Taking credit for successes and blaming external factors for failures underlies and reinforces investor overconfidence. Every success is attributed to great analysis and skill whereas every failure is because of "bad luck".

The result? Taking on inappropriate degree of financial risk, trading too aggressively increasing downside probability, overtrading etc are all known results. All signs of overconfidence.

It can also result in concentrated positions because you're so convinced of the brilliance of your analysis. This bias leads investors to “hear what they want to hear.”

All of these things are to be avoided!

In real life investing, both failures and successes have elements of skill and luck but in the investors mind the success is all skill and failure is all luck.

When investors/ traders are asked to attribute their previous period performance between luck and skill, they opt for a higher percentage of skill when the results have been good and more towards (bad) luck when the results have been poor.One trick which helps reduce the impact of this bias is writing down your logic for why you are taking a certain investment decision so that later on whether it turns out well or not you can go back and check whether your logic was correct.
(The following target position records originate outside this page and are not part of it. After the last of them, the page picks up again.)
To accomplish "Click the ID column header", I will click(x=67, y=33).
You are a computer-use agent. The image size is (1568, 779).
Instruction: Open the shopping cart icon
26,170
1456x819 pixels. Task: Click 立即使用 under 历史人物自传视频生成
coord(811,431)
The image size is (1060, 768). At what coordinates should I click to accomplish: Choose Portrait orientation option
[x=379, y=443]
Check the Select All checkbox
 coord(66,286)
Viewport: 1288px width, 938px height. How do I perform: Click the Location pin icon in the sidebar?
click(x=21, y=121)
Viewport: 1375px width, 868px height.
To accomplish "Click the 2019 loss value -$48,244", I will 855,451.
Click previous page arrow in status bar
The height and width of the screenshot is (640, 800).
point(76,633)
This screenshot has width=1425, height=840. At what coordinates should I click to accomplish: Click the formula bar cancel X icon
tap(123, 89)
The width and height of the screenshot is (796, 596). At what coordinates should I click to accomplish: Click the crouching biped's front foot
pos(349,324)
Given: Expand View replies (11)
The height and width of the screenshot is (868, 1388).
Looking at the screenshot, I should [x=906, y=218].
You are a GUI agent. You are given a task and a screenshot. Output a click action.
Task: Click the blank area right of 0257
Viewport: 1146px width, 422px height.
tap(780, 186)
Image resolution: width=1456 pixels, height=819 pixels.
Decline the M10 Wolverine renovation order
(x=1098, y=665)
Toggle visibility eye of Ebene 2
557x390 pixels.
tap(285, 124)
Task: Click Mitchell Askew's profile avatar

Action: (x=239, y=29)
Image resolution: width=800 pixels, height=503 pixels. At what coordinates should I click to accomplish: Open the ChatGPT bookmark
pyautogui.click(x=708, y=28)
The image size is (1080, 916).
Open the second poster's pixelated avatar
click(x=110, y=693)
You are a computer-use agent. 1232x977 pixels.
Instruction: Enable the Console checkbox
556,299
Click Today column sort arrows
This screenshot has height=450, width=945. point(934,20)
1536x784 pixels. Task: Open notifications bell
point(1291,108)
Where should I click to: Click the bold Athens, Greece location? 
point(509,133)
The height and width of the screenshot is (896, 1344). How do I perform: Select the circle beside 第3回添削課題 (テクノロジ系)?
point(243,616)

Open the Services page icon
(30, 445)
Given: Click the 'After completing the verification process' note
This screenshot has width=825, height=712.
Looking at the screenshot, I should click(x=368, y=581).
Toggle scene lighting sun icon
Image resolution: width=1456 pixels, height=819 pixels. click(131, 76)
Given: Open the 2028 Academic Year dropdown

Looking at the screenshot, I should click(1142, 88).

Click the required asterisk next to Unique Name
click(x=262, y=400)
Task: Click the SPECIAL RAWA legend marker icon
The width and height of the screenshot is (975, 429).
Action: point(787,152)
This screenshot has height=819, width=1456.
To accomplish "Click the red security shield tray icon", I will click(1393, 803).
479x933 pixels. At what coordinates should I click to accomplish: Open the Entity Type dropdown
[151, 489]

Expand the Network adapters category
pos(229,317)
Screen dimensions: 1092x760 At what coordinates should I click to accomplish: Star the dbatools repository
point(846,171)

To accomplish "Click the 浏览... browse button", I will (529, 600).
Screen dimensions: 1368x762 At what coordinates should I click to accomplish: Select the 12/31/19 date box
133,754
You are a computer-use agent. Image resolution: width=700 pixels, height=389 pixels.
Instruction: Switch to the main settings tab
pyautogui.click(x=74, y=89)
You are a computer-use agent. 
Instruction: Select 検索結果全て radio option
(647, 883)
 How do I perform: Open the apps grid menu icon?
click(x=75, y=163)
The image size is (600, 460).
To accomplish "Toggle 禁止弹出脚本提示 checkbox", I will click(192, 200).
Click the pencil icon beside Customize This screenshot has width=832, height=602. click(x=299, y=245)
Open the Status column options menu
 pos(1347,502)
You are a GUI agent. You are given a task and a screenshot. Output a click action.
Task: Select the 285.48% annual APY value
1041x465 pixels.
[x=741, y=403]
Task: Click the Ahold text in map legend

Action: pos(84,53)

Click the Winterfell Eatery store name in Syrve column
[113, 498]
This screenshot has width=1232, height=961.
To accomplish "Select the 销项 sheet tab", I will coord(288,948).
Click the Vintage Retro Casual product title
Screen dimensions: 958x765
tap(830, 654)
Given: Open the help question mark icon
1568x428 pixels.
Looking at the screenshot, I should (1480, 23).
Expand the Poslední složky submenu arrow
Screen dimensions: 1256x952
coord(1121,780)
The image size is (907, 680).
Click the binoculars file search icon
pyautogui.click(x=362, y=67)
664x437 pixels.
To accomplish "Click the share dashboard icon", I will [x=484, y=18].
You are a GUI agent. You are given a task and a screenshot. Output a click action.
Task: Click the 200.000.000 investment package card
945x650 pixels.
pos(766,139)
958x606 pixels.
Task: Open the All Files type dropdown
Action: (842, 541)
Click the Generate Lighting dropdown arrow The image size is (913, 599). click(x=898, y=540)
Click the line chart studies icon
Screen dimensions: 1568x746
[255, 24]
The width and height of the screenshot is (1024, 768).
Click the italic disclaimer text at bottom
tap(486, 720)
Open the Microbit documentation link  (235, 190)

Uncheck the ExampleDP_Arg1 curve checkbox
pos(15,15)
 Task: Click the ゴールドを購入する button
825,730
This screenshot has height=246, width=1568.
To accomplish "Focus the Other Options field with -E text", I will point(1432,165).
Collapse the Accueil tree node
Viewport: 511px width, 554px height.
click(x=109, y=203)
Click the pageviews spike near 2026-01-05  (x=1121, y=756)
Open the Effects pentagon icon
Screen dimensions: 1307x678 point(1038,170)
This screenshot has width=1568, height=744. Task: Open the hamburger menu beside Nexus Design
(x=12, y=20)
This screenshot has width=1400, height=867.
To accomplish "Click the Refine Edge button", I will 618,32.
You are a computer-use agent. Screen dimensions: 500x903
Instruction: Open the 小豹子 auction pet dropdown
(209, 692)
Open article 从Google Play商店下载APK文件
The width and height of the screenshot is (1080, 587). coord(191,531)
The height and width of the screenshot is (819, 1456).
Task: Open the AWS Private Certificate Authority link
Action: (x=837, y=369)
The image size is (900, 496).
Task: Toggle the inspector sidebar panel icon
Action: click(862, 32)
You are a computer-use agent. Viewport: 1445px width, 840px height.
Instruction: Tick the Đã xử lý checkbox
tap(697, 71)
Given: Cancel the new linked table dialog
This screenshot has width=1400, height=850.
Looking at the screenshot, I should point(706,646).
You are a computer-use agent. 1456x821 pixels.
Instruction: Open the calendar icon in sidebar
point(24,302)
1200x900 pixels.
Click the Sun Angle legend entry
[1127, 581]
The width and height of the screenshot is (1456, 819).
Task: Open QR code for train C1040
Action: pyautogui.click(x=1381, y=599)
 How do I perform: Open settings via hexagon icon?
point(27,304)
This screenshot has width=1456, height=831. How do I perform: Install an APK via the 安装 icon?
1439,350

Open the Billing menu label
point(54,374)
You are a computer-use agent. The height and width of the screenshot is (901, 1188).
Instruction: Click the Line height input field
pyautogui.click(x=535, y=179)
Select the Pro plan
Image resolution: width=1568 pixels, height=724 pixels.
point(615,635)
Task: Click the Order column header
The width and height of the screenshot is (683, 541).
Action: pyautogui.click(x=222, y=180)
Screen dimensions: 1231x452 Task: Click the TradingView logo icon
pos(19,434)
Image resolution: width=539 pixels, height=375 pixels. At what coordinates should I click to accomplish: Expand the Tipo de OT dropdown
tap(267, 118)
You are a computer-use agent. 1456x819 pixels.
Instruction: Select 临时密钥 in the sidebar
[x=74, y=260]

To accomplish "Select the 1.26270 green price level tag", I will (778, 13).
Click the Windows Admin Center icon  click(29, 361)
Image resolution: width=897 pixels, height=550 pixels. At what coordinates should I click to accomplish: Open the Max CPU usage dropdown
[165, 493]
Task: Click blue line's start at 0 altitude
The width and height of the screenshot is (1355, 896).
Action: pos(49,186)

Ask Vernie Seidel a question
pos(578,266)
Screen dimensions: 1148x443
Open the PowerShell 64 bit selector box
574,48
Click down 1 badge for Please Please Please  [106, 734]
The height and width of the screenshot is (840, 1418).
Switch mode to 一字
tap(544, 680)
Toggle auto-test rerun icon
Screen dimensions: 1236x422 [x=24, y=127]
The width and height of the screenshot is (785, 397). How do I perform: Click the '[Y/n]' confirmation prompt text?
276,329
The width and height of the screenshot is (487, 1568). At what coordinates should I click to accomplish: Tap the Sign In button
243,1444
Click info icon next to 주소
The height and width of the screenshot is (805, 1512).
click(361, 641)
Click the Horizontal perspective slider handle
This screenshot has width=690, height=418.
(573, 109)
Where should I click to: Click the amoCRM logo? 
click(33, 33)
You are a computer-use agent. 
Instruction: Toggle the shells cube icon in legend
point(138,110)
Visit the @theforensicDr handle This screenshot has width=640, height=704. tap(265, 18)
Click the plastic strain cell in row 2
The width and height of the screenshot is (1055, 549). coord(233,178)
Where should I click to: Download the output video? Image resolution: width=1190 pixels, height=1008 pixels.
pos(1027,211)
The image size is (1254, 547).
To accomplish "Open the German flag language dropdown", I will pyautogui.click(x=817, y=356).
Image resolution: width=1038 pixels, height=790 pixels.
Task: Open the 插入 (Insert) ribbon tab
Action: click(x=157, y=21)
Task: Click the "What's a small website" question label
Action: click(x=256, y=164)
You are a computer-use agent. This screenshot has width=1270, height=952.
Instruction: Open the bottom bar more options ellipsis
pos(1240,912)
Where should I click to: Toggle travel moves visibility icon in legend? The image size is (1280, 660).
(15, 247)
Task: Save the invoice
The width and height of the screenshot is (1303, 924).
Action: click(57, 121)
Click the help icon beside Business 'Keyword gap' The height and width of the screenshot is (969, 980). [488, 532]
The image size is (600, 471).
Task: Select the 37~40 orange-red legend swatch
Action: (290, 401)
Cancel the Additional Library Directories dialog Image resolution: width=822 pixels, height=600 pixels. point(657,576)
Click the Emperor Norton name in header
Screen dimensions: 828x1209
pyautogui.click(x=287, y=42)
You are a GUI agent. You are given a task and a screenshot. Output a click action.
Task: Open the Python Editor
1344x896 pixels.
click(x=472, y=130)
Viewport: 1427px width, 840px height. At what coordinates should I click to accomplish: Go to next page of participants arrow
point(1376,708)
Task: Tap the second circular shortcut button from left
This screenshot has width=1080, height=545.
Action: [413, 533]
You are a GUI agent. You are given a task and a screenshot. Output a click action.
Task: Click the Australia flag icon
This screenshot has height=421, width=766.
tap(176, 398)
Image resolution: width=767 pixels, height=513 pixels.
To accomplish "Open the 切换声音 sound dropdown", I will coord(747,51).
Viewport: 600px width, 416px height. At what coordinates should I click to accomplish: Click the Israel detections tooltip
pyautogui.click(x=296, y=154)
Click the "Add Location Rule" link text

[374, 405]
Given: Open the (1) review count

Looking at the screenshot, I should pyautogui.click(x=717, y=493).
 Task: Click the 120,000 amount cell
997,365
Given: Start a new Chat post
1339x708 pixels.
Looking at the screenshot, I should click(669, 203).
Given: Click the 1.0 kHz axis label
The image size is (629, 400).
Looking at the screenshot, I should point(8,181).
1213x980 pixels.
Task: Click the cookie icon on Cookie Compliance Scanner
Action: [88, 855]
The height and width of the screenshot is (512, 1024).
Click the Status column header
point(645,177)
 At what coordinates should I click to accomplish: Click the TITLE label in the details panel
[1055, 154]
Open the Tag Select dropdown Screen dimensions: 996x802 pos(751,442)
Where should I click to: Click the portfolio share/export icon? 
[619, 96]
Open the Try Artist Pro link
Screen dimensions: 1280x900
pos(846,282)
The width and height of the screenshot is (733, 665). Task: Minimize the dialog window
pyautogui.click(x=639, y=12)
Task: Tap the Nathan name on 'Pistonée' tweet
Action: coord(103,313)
This is important even if your decision turns out right. Even if you make money on an investment, your logic for taking the position may have been totally wrong and the 'right' outcome may've been only a lucky fluke.

If you do not write your logic down BEFORE you make this investment, you can rest assured that your mind will play tricks and tell you that you always knew what really happened, which is another cognitive bias altogether that I will deal with some other time.